● Travail demandé
Poursuivez le texte sur le chômage et l'insertion des jeunes à partir de sa dernière phrase.

● Texte affiché
┄┄┄┄┄┄┄┄┄┄┄┄┄┄┄┄┄┄┄┄

Chômage et difficultés d’insertion : jeunesse, le plus bel âge ?

« Si je reçois le mandat du pays d’être le prochain président, je ne veux être jugé que sur un seul objectif : (…) est-ce que les jeunes vivront mieux en 2017 qu’en 2012 ? Je demande à être évalué sur ce seul engagement, sur cette seule vérité, sur cette seule promesse ! (…) Ce n’est pas un engagement à la légère que je prends. C’est pour mobiliser toute la nation par rapport à cet enjeu ». Le Monde du 31 Juillet 2013. C’est ainsi que François Hollande se prononçait lors d’un meeting au Bourget (Janvier 2012) pour des engagements forts en faveur de la jeunesse quelques mois avant son élection à la Présidence de la République en Avril 2012. La situation des jeunes français (alors similaire à celle des jeunes européens) porte toujours des caractéristiques très défavorables en termes d’insertion sur le marché du travail. Au niveau français, le taux de chômage des jeunes (ici : les moins de 25 ans, source Eurostat) a crû de 22 à 24% de 2006 à 2012 (contre 17%,7 à 23.7% au niveau européen en moyenne), ce qui représente un taux de chômage près de 2.5 fois supérieur au taux de chômage français global moyen (qui est lui très proche de la moyenne européenne).

Chômage et qualité de l’emploi des jeunes

Un récent Bref’ du Cereq (2015) fait un point global sur la situation des jeunes sur le marché du travail, faisant le double constat à l’échelle européenne (en moyenne) : d’une augmentation du chômage des jeunes depuis la crise, d’une qualité de l’emploi qui se dégrade, sur la période 2006-2012. Le lien qui pourrait exister entre chômage et qualité de l’emploi est ambivalent car il peut théoriquement provenir de deux mécanismes jouant en sens inverse :

– La crise augmente le chômage et dégrade la qualité des emplois en réduisant le pouvoir de négociation des travailleurs.

┄┄┄┄┄┄┄┄┄┄┄┄┄┄┄┄┄┄┄┄

● Données affichées

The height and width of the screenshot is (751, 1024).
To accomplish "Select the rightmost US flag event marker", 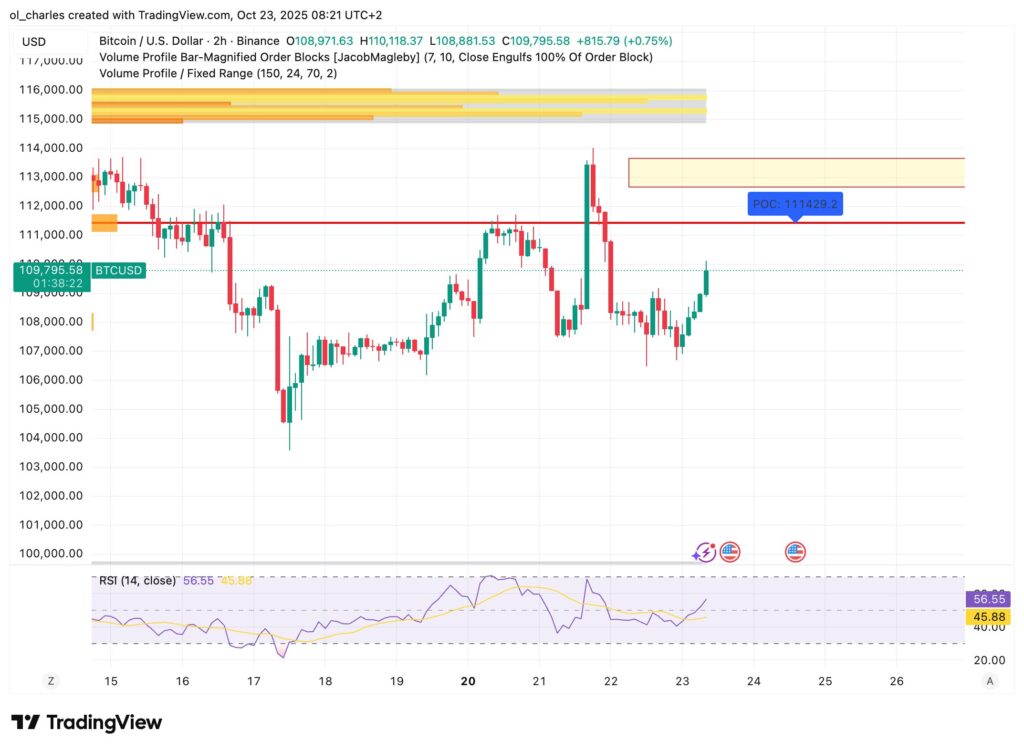I will (793, 551).

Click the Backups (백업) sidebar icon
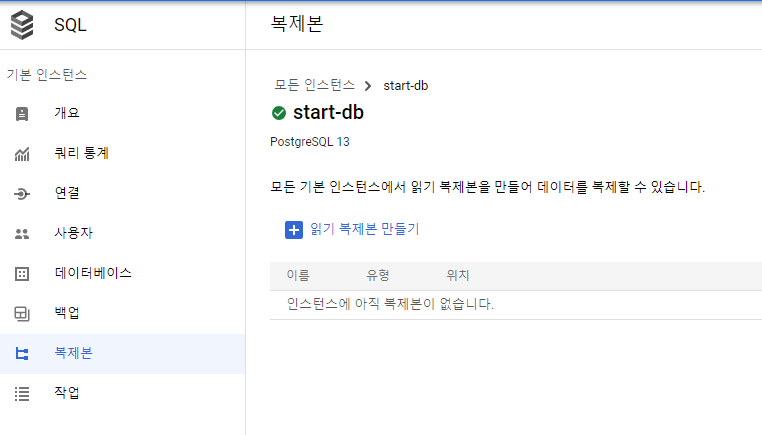22,314
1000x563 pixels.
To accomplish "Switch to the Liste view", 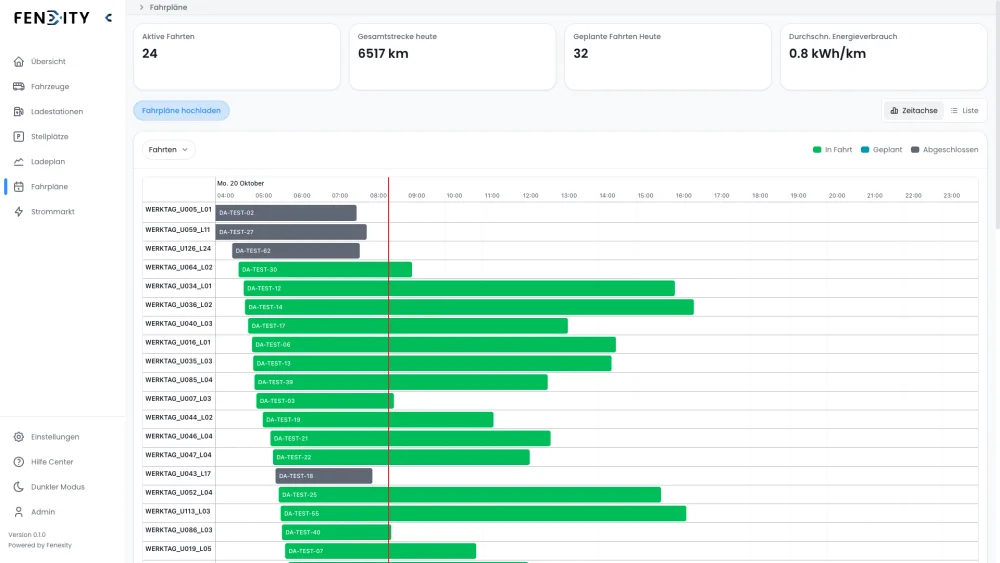I will [964, 111].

┄┄┄┄┄┄┄┄┄┄┄┄┄┄┄┄┄┄┄┄

● Réponse rédigée
– La hausse du chômage avec la crise entraine d’abord une destruction d’emplois du marché dit « secondaire », c’est-à-dire le moins protégé (aux emplois moins bien rémunérés, plus précaires car plus sensibles à la conjoncture), ce qui augmente la qualité moyenne des emplois dans l’économie.

A partir des données d’évolution du chômage et de la qualité de l’emploi des jeunes (voir la publication du Cereq pour une notice méthodologique expliquant la construction de l’indicateur de cette qualité) sur 2006-2012, il est ainsi distingué trois groupes de pays, certains pays étant en position plus ‘intermédiaire’ comme l’Estonie voire l’Italie (voir la figure 1) :

– Ceux où il y a eu baisse du chômage conjuguée à amélioration de la qualité de l’emploi : Allemagne, Autriche, Belgique, Pologne (zone entourée en vert).

– Ceux caractérisés par une très nette hausse du chômage couplée à une détérioration de la qualité des emplois ; notamment Irlande, Grèce, Espagne, Portugal (zone entourée en rouge).

– Ceux où l’augmentation du chômage s’accompagne d’une stabilité de la qualité de l’emploi : par exemple, France, Pays-Bas, Finlande (zone entourée en bleu).

Au final, l’inexistence de pays dans le quadrant « Sud-Est » (figure 1) souligne qu’il n’y a pas de pays qui ont connu « une baisse du chômage au prix d’une dégradation de la qualité des emplois ».

 Figure 1 : Chômage et qualité de l’emploi (2006-2012, source : Cereq, 2015)

 Chômage et difficultés d’insertion : jeunesse, le plus bel âge ?

 

Sécuriser les parcours d’insertion des jeunes

Un très récent avis du Conseil Economique, Social et Environnemental (25 mars 2015) attire l’attention sur la nécessité d’instaurer une plus grande sécurisation des parcours de jeunes suite au constat d’une précarisation croissante de la jeunesse, multidimensionnelle (voir la figure 2 ci-après). Le CESE y reconnait l’avancée de la Garantie Jeunes, mise en œuvre de l’initiative européenne Youth Guarantee (proposée par la Commission européenne en décembre 2012, et adoptée au niveau du Conseil Européen du 23 avril 2013). La Garantie Jeunes a été introduite en France en janvier 2013 dans le cadre du Plan pluriannuel contre la pauvreté et pour l’inclusion sociale. Cependant, le CESE « rappelle (…) l’urgence d’une véritable politique de la jeunesse » et réclame une attention « sur la sécurisation des parcours d’insertion professionnelle des jeunes comme cela a été mené pour les parcours professionnels ».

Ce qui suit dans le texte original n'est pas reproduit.